Still, the market-cap weighted nature of both indexes means that historically, SPGM has performed very similarly to VT. Over the trailing 10 years as of April 30th, 2023, SPGM has returned an annualized 8.53%, whereas VT returned 8.11%. The discrepancy in performance can be attributed to SPGM's higher weighting in large-cap stocks due to the MSCI indexes' methodology.
What if you wanted to just track the 100 largest global equities? The solution here is IOO, which tracks the S&P Global 100 Index. This ETF is fairly long-lived, having been around since December 2000 and has attracted just over $3.7 billion in AUM. However, it is significantly pricier than VT and SPGM at 0.40%. Still, not many ETFs offer the same global mega-cap exposure as IOO does.
Currently, IOO's portfolio is skewed towards the U.S. at 71.70% due to the concentration of mega-cap stocks there. Another consequence of this is a higher weighting towards the technology sector at 31.15%. Unsurprisingly, IOO has outperformed both VT and SPGM over the trailing 10 years, returning an annualized 10.12% thanks to U.S. large-cap tech growth.

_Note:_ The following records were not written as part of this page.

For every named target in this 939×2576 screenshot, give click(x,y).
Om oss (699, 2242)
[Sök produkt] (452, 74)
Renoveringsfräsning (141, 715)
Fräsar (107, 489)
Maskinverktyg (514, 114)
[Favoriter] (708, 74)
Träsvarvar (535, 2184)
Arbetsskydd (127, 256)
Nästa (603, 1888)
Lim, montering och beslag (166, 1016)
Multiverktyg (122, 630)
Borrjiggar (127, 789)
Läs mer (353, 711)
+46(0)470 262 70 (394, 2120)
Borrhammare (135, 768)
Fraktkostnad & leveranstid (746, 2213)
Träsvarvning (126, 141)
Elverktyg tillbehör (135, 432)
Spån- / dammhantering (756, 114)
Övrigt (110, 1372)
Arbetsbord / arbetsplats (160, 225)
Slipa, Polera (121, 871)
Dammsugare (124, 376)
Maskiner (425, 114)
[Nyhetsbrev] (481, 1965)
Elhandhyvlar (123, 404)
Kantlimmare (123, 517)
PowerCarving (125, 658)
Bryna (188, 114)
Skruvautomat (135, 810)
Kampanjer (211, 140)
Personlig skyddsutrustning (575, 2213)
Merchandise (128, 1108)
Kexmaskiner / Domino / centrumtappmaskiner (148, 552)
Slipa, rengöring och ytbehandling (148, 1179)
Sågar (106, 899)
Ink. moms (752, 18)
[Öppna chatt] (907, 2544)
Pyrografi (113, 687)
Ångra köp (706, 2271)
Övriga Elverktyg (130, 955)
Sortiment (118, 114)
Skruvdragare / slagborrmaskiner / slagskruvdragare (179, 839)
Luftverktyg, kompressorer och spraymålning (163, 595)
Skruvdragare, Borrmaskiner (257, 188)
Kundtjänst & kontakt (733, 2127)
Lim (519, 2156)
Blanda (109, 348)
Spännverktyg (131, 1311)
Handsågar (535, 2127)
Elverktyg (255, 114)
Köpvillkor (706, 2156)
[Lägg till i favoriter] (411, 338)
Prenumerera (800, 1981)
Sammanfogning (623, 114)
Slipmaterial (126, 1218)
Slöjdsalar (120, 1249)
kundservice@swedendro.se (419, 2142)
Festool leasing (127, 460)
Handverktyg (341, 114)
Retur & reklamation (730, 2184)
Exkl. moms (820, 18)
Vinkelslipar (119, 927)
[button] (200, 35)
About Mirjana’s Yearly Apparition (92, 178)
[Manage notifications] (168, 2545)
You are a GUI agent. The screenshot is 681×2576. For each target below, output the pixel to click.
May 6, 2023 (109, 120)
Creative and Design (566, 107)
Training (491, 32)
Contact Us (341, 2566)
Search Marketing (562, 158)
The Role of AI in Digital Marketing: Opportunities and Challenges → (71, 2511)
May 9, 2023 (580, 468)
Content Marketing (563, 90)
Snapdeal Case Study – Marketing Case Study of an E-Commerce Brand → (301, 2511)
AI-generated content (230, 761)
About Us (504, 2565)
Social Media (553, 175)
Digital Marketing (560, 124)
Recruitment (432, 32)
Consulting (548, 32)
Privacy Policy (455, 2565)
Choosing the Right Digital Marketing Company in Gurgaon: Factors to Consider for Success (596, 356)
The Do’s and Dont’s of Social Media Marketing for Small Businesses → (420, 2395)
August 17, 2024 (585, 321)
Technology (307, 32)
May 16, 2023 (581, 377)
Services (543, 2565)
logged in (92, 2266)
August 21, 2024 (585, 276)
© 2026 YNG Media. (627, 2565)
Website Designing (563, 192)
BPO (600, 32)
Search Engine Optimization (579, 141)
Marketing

Emerging market equities (countries like China, Brazil, and India) currently comprise around 10% of the global market, but not every investor likes them. For example, consider the plight of Russian equities last year during the invasion of Ukraine, which saw numerous country-specific ETFs shut down. Or the decimation of Chinese education technology stocks after the country cracked down on the industry.
For those looking to invest internationally with a single ticker, but avoid emerging market stocks, the ETF to consider is URTH. This ETF tracks the MSCI World Index, which only holds U.S. and developed market equities in an approximate 67% U.S. and 33% international developed allocation. It also charges a fairly reasonable expense ratio of 0.24%.
Please note this article is for information purposes only and does not in any way constitute investment advice. It is essential that you seek advice from a registered financial professional prior to making any investment decision.